In this study, the phytochemical composition of the fruits extract of T. grandis was evaluated and we investigated the antibacterial activity of extract together with isolated compounds investigated. Qualitatively, the crude extract contains anthraquinones, polyphenols, sterols, triterpenes and tannins but not flavonoïds, xanthocyanates and saponins (Table 1).

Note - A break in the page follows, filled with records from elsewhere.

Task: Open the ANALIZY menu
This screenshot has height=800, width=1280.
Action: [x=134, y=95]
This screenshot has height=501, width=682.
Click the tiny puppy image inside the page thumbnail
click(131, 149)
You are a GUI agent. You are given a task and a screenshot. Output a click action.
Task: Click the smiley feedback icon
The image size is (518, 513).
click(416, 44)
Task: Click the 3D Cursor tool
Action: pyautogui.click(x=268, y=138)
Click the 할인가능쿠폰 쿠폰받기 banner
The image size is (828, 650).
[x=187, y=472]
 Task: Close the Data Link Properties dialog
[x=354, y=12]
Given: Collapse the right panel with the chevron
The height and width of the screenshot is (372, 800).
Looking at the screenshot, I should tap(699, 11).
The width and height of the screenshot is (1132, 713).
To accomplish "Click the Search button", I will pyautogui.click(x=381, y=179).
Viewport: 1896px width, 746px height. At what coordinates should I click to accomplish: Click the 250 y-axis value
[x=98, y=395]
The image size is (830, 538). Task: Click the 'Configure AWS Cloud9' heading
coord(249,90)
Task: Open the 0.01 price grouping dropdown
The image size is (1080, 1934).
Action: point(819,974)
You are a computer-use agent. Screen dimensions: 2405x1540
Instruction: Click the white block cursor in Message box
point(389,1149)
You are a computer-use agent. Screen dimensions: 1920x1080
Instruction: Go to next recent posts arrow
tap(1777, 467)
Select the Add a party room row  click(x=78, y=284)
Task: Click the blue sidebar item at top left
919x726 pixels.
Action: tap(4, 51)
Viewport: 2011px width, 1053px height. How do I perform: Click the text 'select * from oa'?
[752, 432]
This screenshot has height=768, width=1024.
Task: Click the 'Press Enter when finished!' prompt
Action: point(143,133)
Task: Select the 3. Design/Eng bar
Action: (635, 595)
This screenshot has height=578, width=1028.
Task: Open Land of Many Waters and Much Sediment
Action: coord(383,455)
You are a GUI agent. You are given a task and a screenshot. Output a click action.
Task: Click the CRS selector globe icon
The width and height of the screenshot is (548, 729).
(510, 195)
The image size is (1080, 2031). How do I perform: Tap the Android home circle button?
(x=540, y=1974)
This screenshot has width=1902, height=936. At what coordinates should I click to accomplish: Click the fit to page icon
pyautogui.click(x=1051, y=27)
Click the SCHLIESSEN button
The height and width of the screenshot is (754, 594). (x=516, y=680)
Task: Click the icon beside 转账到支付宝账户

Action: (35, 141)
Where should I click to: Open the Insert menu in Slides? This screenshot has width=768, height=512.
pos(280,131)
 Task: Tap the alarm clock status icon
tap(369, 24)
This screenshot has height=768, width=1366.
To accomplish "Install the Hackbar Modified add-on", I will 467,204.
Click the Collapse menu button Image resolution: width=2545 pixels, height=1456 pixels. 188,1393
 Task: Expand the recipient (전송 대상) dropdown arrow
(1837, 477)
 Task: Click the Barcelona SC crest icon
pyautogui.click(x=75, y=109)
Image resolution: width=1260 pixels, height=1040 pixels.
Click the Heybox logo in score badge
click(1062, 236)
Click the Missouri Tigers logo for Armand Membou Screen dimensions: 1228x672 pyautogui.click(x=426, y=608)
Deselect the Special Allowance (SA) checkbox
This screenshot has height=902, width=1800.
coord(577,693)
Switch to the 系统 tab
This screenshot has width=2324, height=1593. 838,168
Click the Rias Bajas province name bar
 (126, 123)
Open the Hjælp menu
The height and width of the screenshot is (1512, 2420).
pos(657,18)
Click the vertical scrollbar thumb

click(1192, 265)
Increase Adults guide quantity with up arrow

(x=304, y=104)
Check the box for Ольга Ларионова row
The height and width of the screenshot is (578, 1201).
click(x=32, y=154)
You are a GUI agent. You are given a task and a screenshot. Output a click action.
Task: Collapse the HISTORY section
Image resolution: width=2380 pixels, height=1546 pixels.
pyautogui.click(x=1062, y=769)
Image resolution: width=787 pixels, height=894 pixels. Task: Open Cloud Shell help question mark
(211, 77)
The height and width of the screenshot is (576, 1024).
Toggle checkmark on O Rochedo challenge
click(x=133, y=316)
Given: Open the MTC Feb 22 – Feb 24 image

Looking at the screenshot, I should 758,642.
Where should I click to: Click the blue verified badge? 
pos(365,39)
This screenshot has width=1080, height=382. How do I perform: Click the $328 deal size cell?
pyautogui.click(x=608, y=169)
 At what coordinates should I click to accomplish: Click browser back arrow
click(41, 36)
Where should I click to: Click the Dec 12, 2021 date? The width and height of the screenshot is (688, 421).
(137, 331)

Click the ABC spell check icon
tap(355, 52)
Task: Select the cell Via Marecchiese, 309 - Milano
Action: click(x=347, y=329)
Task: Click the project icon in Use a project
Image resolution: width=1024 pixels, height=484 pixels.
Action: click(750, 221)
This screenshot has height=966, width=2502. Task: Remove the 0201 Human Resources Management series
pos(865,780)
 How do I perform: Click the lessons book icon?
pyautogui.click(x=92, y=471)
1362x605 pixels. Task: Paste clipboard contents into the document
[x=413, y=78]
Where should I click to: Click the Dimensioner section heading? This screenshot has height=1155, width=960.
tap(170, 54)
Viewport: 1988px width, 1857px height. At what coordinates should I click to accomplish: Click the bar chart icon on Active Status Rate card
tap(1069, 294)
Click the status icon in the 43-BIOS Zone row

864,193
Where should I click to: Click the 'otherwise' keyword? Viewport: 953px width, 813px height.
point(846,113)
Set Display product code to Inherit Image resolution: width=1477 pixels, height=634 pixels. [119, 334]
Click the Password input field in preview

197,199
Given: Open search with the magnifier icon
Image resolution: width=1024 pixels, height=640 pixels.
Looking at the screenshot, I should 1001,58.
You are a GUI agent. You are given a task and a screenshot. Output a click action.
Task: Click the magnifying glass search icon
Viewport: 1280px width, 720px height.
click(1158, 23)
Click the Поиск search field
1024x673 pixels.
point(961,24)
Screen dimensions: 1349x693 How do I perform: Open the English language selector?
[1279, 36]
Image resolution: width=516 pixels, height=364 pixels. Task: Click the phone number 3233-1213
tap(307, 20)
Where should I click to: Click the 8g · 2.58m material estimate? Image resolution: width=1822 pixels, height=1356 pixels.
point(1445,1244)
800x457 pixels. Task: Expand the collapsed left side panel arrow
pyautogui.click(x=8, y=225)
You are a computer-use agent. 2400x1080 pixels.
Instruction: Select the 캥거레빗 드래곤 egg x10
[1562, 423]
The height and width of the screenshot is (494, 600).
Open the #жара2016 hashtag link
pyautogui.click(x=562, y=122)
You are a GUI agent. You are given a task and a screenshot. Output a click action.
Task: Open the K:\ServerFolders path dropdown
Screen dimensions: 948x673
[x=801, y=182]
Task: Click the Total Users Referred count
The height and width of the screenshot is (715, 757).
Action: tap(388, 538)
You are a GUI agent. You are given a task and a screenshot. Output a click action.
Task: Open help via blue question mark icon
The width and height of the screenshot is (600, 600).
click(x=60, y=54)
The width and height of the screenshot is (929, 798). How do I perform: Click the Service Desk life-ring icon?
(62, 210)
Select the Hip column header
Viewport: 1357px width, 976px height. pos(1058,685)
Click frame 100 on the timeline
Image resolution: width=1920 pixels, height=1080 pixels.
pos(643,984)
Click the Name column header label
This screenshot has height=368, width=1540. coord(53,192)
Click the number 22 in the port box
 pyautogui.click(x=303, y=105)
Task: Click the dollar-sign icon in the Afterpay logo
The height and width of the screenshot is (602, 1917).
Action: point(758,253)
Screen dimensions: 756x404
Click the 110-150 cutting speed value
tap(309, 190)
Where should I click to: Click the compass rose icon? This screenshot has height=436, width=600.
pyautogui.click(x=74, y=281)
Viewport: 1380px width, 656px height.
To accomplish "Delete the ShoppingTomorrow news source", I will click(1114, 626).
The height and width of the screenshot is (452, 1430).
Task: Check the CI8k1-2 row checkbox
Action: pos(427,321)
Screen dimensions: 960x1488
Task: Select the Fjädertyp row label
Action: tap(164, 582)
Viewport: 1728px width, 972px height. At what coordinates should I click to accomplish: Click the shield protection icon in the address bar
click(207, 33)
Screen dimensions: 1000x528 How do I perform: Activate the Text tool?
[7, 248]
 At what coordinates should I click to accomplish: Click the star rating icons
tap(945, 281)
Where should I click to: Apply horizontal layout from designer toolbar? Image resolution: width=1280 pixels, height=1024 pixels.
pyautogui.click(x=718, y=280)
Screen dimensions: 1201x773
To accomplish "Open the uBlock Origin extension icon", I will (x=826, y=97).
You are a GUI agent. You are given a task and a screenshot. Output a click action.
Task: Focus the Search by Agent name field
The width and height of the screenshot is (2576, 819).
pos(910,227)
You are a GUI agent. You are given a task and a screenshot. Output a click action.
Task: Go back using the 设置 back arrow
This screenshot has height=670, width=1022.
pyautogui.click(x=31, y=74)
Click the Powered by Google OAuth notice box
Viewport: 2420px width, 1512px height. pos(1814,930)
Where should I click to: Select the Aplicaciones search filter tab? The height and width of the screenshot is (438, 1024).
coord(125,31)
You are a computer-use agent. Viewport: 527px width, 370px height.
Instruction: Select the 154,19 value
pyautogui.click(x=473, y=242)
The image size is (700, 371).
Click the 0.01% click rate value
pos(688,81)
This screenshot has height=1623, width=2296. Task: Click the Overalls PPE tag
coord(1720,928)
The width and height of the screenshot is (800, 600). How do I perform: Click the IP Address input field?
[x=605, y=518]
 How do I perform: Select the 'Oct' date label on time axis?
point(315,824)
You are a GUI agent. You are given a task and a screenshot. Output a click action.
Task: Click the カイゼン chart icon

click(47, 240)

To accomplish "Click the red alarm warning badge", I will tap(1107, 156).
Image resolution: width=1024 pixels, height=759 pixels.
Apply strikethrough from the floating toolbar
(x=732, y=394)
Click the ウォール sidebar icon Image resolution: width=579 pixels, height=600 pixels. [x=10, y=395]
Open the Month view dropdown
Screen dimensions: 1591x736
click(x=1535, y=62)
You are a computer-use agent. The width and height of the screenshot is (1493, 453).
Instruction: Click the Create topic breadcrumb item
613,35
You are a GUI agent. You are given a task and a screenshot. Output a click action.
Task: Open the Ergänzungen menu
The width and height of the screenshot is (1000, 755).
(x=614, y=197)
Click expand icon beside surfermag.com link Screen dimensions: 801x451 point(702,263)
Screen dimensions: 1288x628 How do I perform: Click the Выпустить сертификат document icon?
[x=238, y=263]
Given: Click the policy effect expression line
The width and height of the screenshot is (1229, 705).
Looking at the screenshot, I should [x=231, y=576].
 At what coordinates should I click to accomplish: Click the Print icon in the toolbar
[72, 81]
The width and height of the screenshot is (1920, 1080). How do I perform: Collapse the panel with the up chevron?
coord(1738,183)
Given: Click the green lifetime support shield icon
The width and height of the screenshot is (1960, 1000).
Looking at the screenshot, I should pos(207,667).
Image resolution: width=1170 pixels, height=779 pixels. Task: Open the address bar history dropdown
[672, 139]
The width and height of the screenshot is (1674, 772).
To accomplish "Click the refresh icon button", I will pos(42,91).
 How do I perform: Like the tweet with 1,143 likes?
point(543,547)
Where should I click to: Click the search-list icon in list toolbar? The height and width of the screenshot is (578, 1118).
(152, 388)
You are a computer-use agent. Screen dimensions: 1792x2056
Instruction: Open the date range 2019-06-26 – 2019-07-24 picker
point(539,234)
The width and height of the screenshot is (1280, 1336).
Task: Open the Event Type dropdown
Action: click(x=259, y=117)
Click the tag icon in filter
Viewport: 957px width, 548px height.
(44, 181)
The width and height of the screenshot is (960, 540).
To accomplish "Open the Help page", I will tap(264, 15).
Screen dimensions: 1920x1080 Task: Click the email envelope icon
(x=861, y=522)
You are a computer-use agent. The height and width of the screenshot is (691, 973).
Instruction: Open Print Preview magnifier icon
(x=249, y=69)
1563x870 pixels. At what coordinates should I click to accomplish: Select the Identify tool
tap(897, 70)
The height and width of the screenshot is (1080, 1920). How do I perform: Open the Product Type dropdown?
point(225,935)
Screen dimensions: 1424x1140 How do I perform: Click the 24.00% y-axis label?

Moreover, the results shown in Table 2 demonstrate that the ethanol extract of teak fruit displayed good activities against Escherichia coli (ATCC 8739), Pseudomonas aeruginosa (PA 01), Klebsiella pneumonia (ATCC 11296) and Escherichia aerogenes (ATCC 13048) with the MIC values ranging from 64 to 256 μg/mL. The isolated compounds(1–3) showed potent antibacterial activity toward these microorganisms. This supports the use of this plant in traditional medicine in the treatment of skin diseases. Compounds 1 and 2, with the same basic quinoidal skeletal units, were the most active against E. coli (32 μg/mL) and E. aerogene (16 μg/mL) respectively. In addition, compound 2 also presented a considerable antibacterial activity against P. aeruginosa (128 μg/mL).